Sulla parità di genere la questione è ancora più complessa. Non si può trascurare il fatto che la Commissione europea si sia messa subito all’opera per dare un esempio al resto del mondo, presentando il più alto numero di commissarie nella storia dell’Unione e annunciando la volontà di raggiungere un equilibrio perfetto a tutti i livelli dirigenziali del suo personale entro la fine del 2024, nemmeno si può ignorare la commissione europarlamentare per i diritti della donna e l’uguaglianza di genere, attiva fin dagli albori dell’Istituzione. Ciononostante, agli atti, il progresso sul tema è parecchio limitato, basti pensare alla difficoltà nell’attuare una direttiva che prevede equilibrio di genere fra gli amministratori senza incarichi esecutivi delle società quotate in borsa, direttiva che trova ispirazione da alcune leggi nazionali, come l’italiana Golfo-Mosca datata 2011. L’argomento pare essere sulla bocca di tutti solo nel momento in cui scoppia un caso che ne da il, si pensi al famigerato Sofagate di aprile, alla dichiarazione del premier spagnolo Pedro Sànchez sulla piaga del maschilismo che ha portato negli ultimi anni a un numero esorbitante di femminicidi nella penisola iberica o alla recente sentenza della Corte europea dei diritti dell’uomo contro l’Italia, colpevole di aver discriminato attraverso «commenti ingiustificati» e «un linguaggio e argomenti che veicolano i pregiudizi sul ruolo delle donne che esistono nella società italiana» una «presunta» vittima di stupro. L’attenzione sui deboli diritti delle donne finisce con lo scomparire una volta che l’attenzione mediatica si sposta da un’altra parte.

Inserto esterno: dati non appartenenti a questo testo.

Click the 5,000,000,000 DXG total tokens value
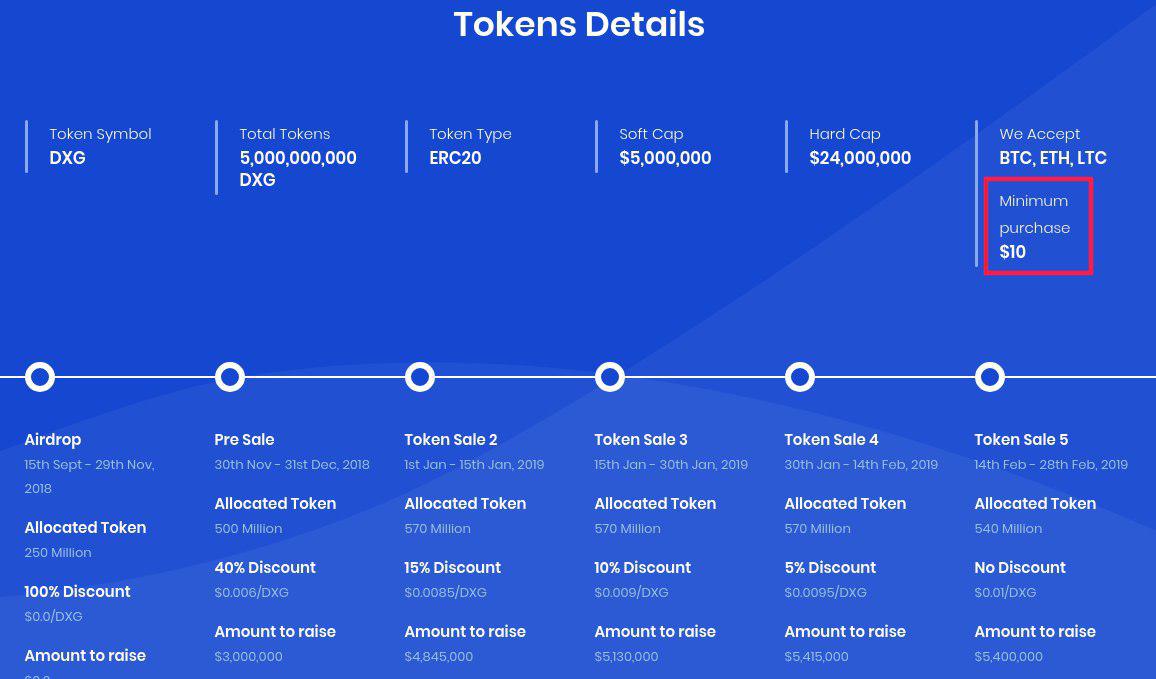Image resolution: width=1156 pixels, height=679 pixels. [x=298, y=169]
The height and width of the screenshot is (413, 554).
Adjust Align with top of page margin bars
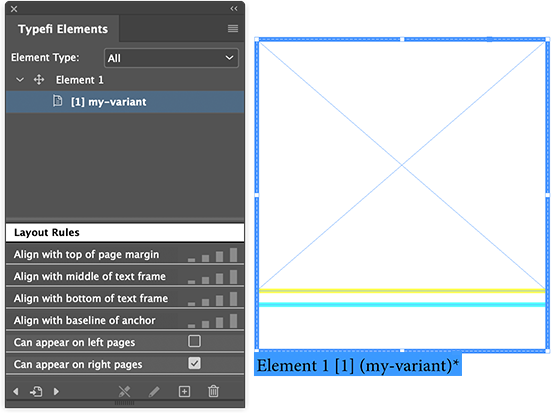(x=212, y=254)
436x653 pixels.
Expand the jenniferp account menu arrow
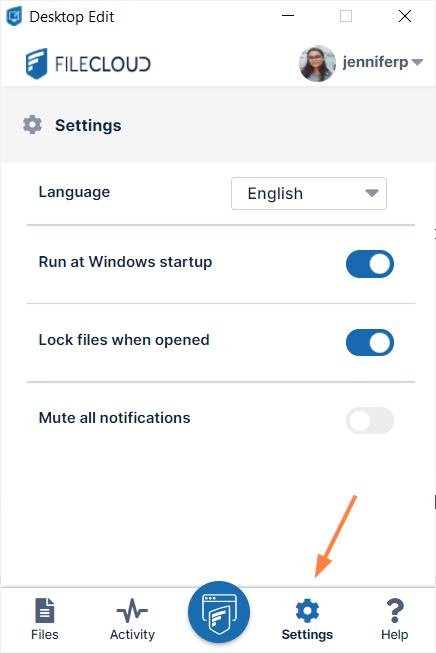(417, 62)
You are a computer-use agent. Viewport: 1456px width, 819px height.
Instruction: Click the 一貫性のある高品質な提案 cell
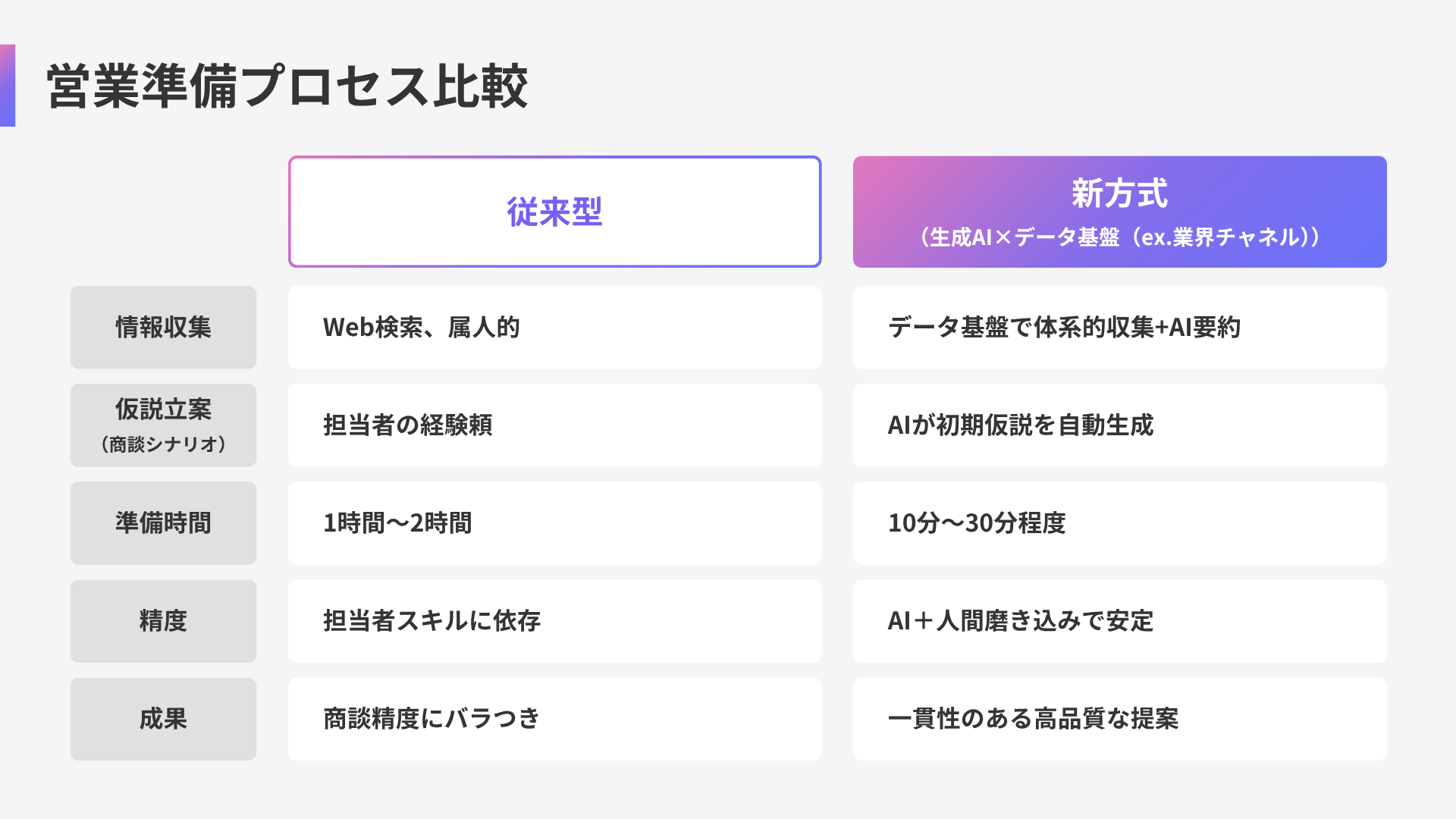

Allo stesso modo viene trattato il fenomeno migratorio, altra questione che dovrebbe vedere l’Europa sempre protagonista, ma di cui questa non pare occuparsi se non in prossimità dell’estate, stagione in cui i barconi riempiono il Mediterraneo, o nello svolgersi di episodi particolari, come la vergognosa gestione dei profughi tra Croazia e Bosnia emersa lo scorso novembre. Non è più tempo, forse non lo è mai stato, per gli aggiustamenti superficiali e per gli accordi tra Paesi che spesso appaiono come un’esenzione di responsabilità, l’Unione ha il dovere di rivedere il Regolamento di Dublino, anche solo per una questione morale. Lo spazio della già citata piattaforma per la Conferenza sul Futuro dell’Europa offre un settore al serio problema delle migrazioni, presentato con lo scopo di gestirle «attraverso un sistema prevedibile, equilibrato e affidabile”. L’ignoranza del fenomeno da parte delle Istituzioni pare aver però scatenato un sentimento di diffidenza e insoddisfazione tale dal trovare nel sito, tra le più sottoscritte, proposte che mal si sposano con i valori europei: c’è chi chiede di non accettare migrazioni da Paesi non europei o non del primo mondo, chi l’espulsione immediata per gli»abusanti dell’accoglienza” e chi proprio di “fermare l’immigrazione”. Fortunatamente ci sono anche numerose persone che riconoscono l’Unione come terra di accoglienza e dignità, ma sarebbe scorretto guardare solo a queste affermazioni e non riconoscere che gli elencati nei non sono dei singoli casi, ma la prova dell’effettiva esistenza di una xenofobia che può essere eliminata solo con una seria politica migratoria e di integrazione.
Essere scettici nei confronti di un Europa che, pur conoscendo perfettamente tali questioni, si scopre incapace di dare tutto ciò che ha per risolverle, è legittimo, la soluzione non sta però nel distruggere ciò che è stato creato. L’Unione europea è l’unico organo in grado di far fronte a tali sfide, deve solamente dedicarvici con costanza, e ciò sarà difficile fin tanto che i propri processi decisionali saranno lunghi, pieni di compromessi e viziati da opposizioni degli Stati membri. Se attraverso la Conferenza sul Futuro dell’Europa si vuole determinare un’Unione più forte, è ben chiaro ciò che questa deve fare: ridisegnarsi affinché possa combattere in modo continuato, pragmatico e realista le sfide del presente, che non si limitano a quelle descritte sopra, e con ambizione e spirito di leadership verso le altre organizzazioni mondiali quelle del futuro.